B. Bayes Rule and Conditional Probability: At-risk Students example
To augment the material on Bayes rule in Stat190 the following (highly artificial)
example was used in 191X. Let the Event A1 be that the student drops out of
school and the Event A2 that the student does not drop out of school. Let Event B
be that the student has a bad (deficient) home environment. The retrospective
probability P{B|A1} and also the marginal probabilities P{A1}, P{B} can be used via
Bayes rule to give us the prospective probability P{A1|B}. This latter probability
could tell us about the value of home environment as a predictor of student drop-
out. The examples illustrate the large effect the marginal incidence of drop-outs
P{A1} has on the value of B as a predictor--i.e., P{A1|B} increases in the examples
and Table below as P{A1} increases from .1 to .4.
(* Bayes Rule *)
P{A1|B} := (P{B|A1}*P{A1})/(P{B|A1}*P{A1} + P{B|A2}*P{A2})
P{A2} := 1 - P{A1}
P{B} := P{B|A1}*P{A1} + P{B|A2}*P{A2}
Example 1. P{B|A1} = .5; P{B|A2} = .2; P{A1} = .1;
[P{A1|B}, P{B}] = [0.217391, 0.23]
Example 2. P{B|A1}= .8; P{B|A2}= .2; P{A1}= .35;
[P{A1|B, P{B}]= [0.682927, 0.41]
Create Table--Entries are P{A1|B} (top) and P{B} (below)
Table[{P{A1|B}, P{B}, {P{A1}, .1,.4, .1}, {P{B|A1}, .5,.9,.2}]
P{B|A1}
P{A1} .5 .7 .9
.1 0.217391 0.28 0.333333
0.23 0.25 0.27
.2 0.384615 0.466667 0.529412
0.26 0.3 0.34
.3 0.517241 0.6 0.658537
0.29 0.35 0.41
.4 0.625 0.7 0.75
0.32 0.4 0.48
-----------------------------------------------------------------------------
Problem 1: Child Abuse?
Rather than a yes/no vote on the issue, this header leads us to a
Bayes Thm. calculation along the same lines as the "At-Risk
Students" Example presented in class 10/5 (c.f Course Files
listing). This example is taken from the Larson and Marx text
used in prior Stat190.
A government task force is considering the feasibility of setting
up a national screening program to detect child abuse.

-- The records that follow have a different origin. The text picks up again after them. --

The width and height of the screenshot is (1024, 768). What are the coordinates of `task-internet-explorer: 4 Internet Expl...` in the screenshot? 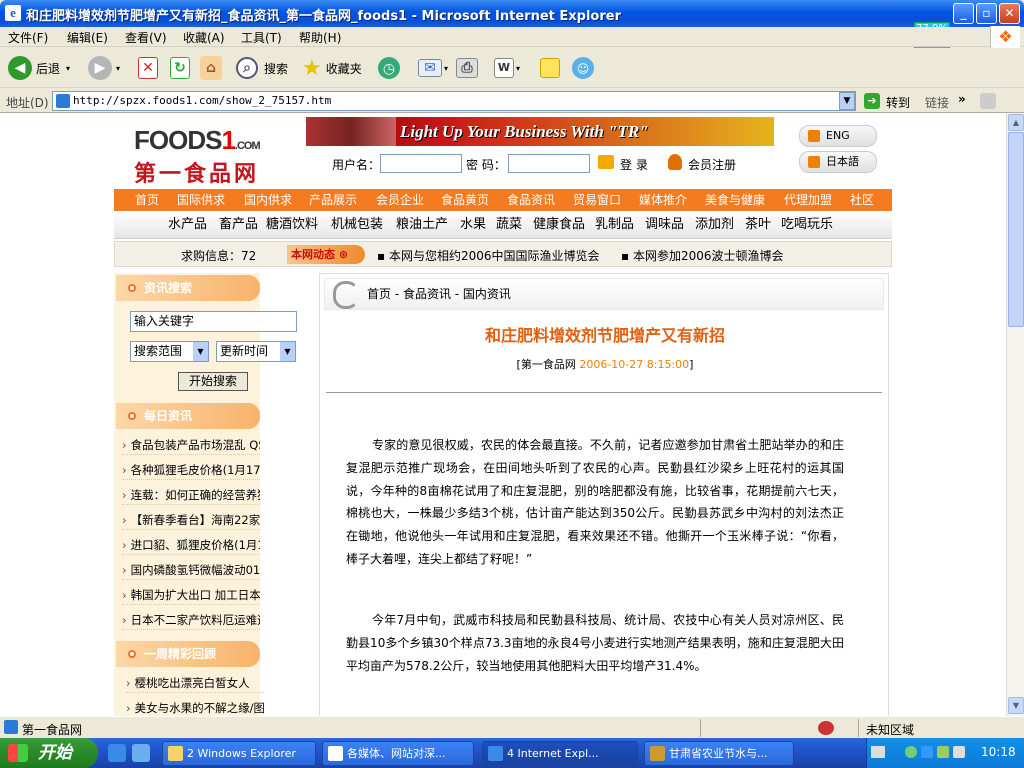 It's located at (560, 754).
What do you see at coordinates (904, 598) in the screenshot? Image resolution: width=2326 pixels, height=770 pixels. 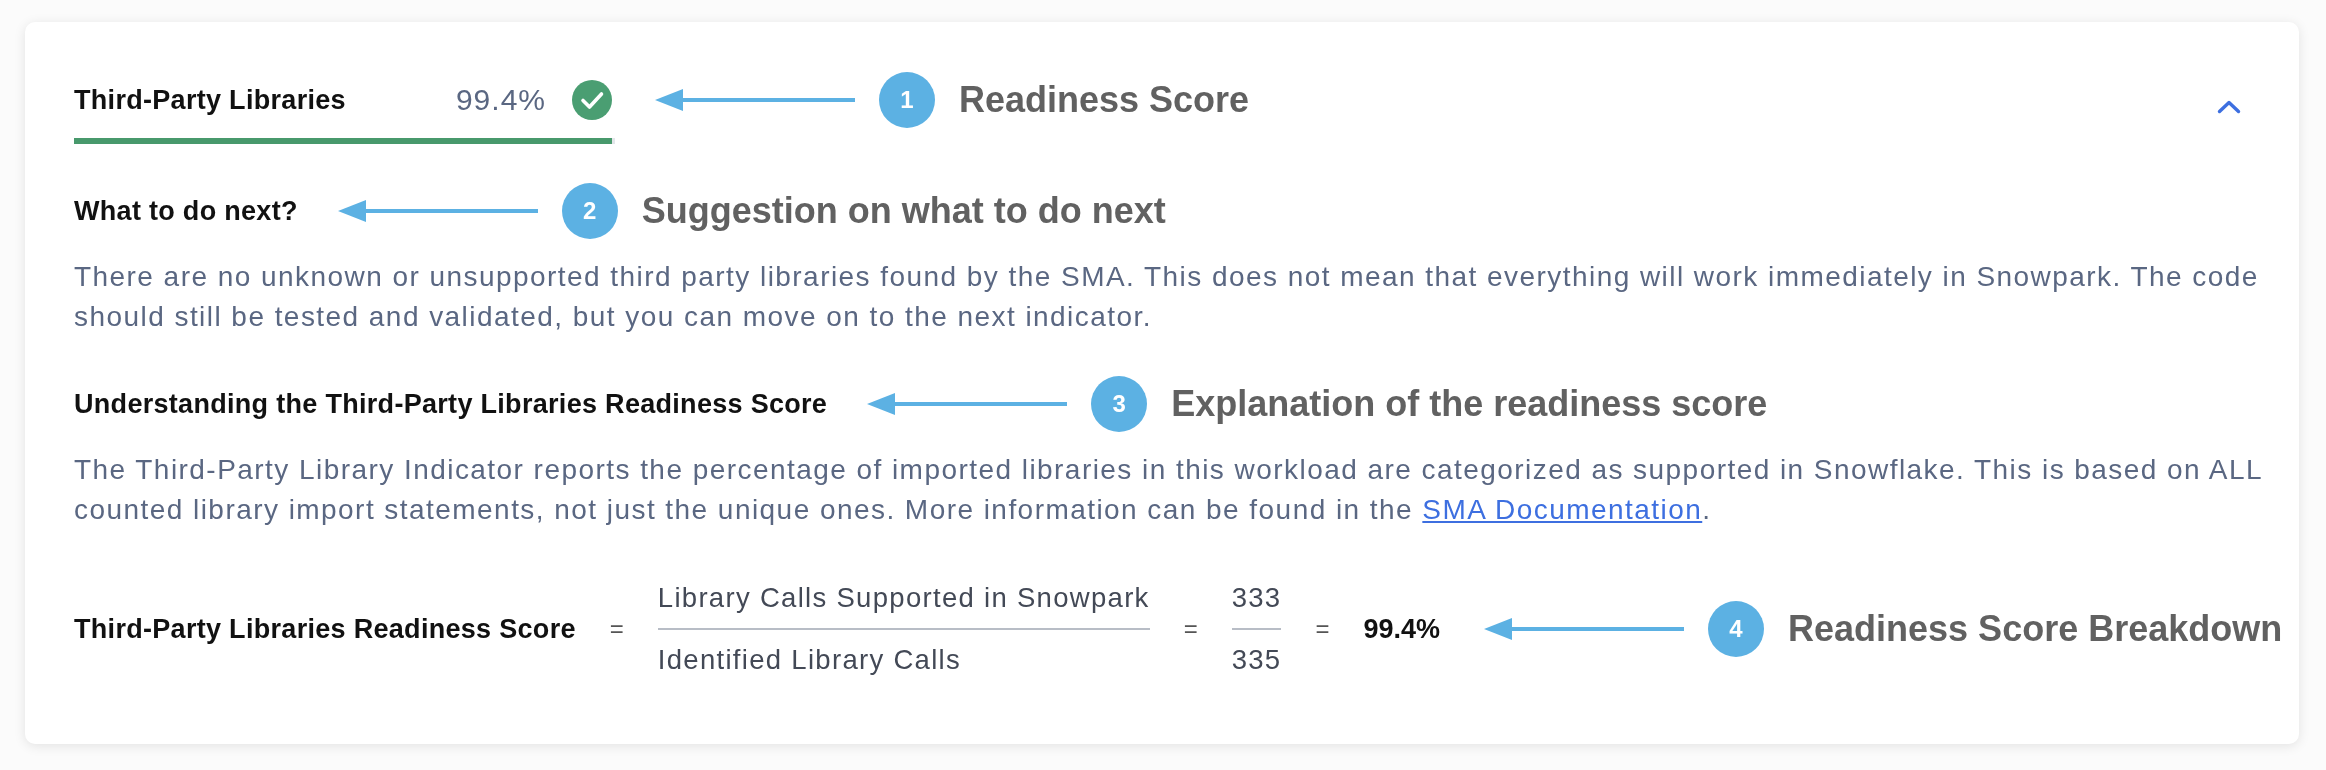 I see `numerator: Library Calls Supported in Snowpark` at bounding box center [904, 598].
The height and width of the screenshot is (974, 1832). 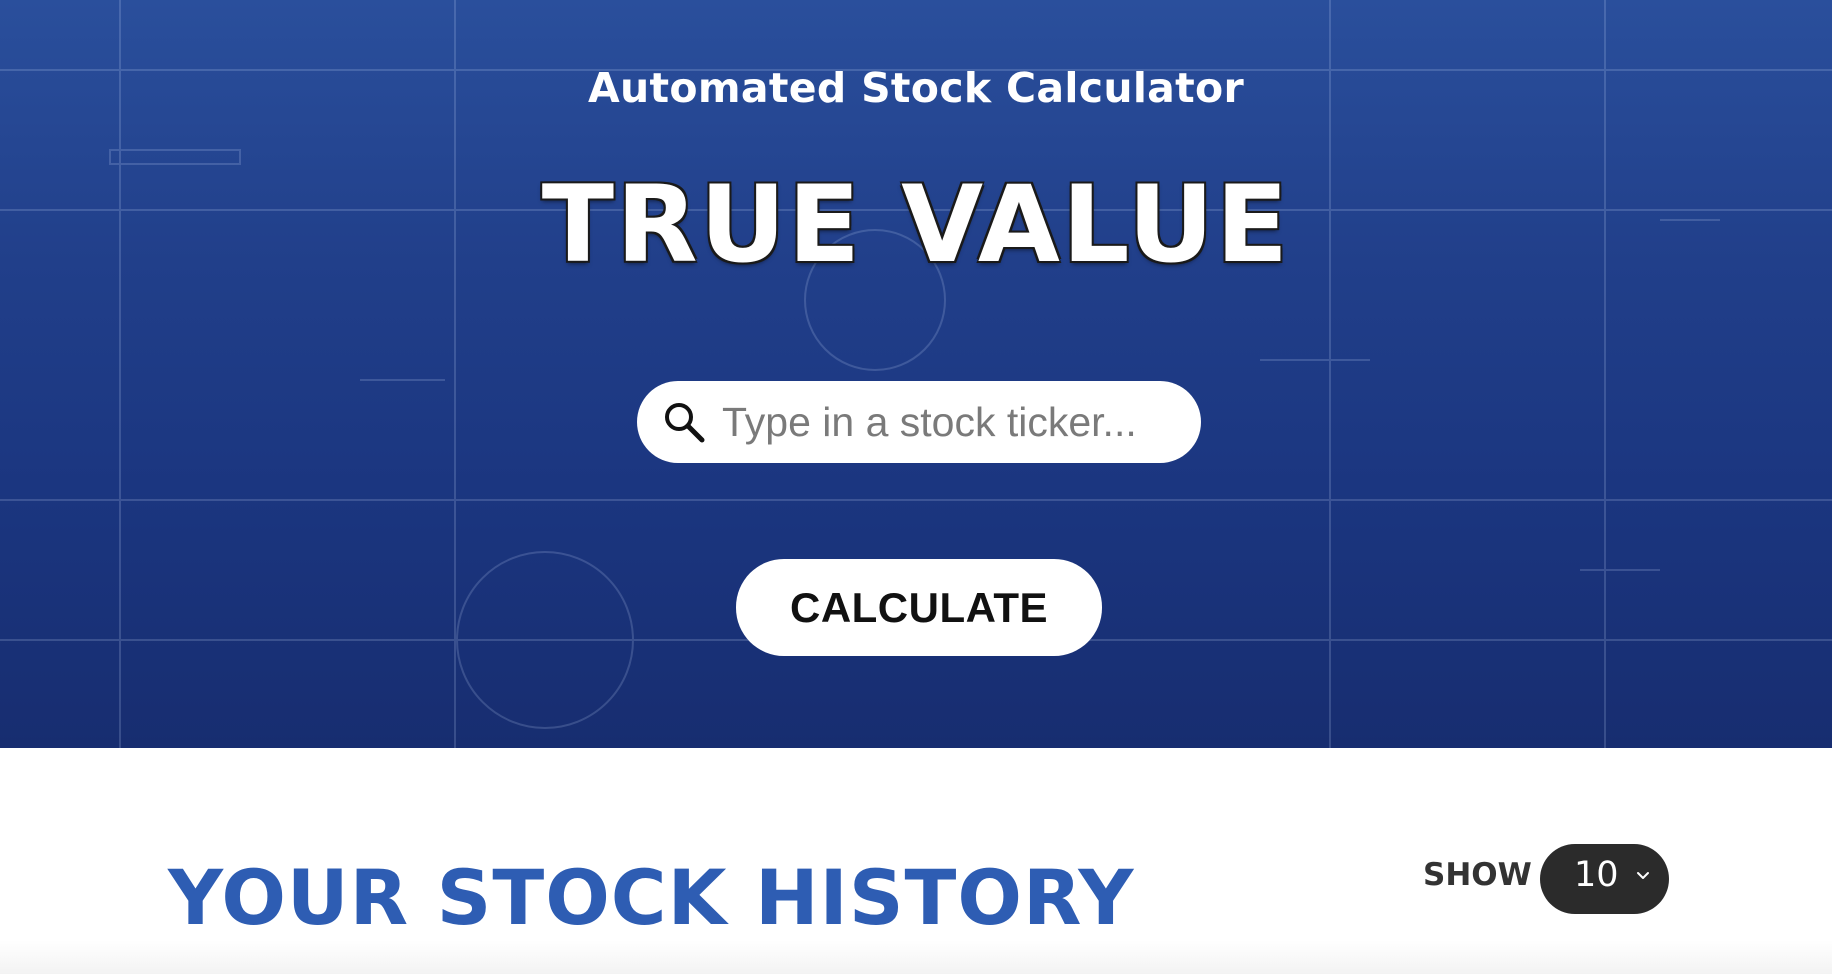 I want to click on show-count-select: 10, so click(x=1604, y=879).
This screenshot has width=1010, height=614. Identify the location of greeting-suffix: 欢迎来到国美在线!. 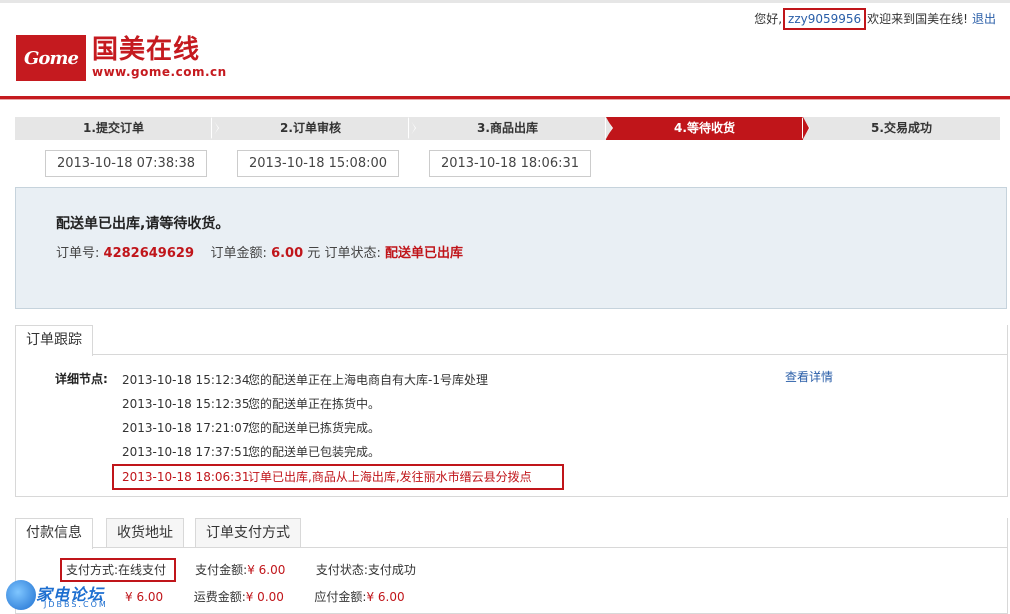
(918, 19).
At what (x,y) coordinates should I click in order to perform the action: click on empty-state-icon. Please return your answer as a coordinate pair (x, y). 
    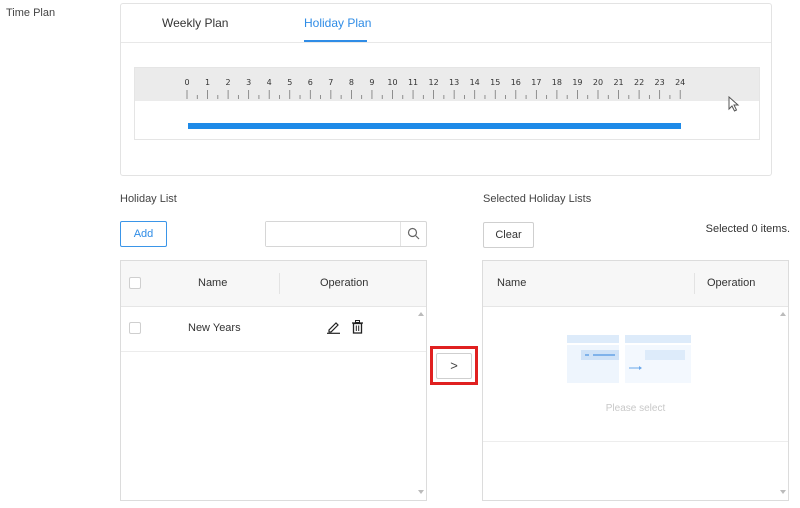
    Looking at the image, I should click on (629, 359).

Consultants for the group estimate that:
1.One child in 90 is abused
2.A physician can detect an abused child 90 percent of the time
3.A screening program would incorrectly label 3 percent of all
nonabused children as abused
Using this information, calculate the probability that a child is
actually abused given that the screening program diagnosis
him/her as such? Comment on the usefulness of such a program.
Repeat your calculation and comment if it were the case that One
child in 9 is abused rather than the stated One child in 90 is
abused.
------------------------
Problem 1: Child Abuse?
First, let's define two events and their complements:
A - child abused; notA - child not abused.
B - child labeled as abused; notB - child labeled not abused.
We can now write the information we got in the question in formal
probability terms:
1.One child in 90 is abused: P(A) = 1/90 ==> P(notA) = 89/90
2.A physician can detect an abused child 90 percent of the time: P(B|A) = .9
3.A screening program would incorrectly label 3 percent of all
nonabused children as abused: P(B|notA) = .03
Now we are ready to use Bayes Theorem to get the desired probability - P(A|B).
P(B|A)P(A) .9 x (1/90)
P(A|B) = ---------------------------- = ---------------------------- =
P(B|A)P(A) + P(B|notA)P(notA) .9 x (1/90) + .03 x (89/90)
.01
= ------------ = .252
.01 + .02967
That is, only one child out of four diagnosed by the screening
program as abused is actually abused. The screening program will
produce many "false positive" cases.
When we change the prevalence of abuse P(A) from 1/90 to 1/9 and
repeat the same calculations (just change P(A) to 1/9 in the
above formula) we get P(A|B)=.771; i.e. 3 out of every 4
diagnosed children are actually abused. Here the screening
program will do a much better job at detecting the actual abused
children without falsely labeling many others.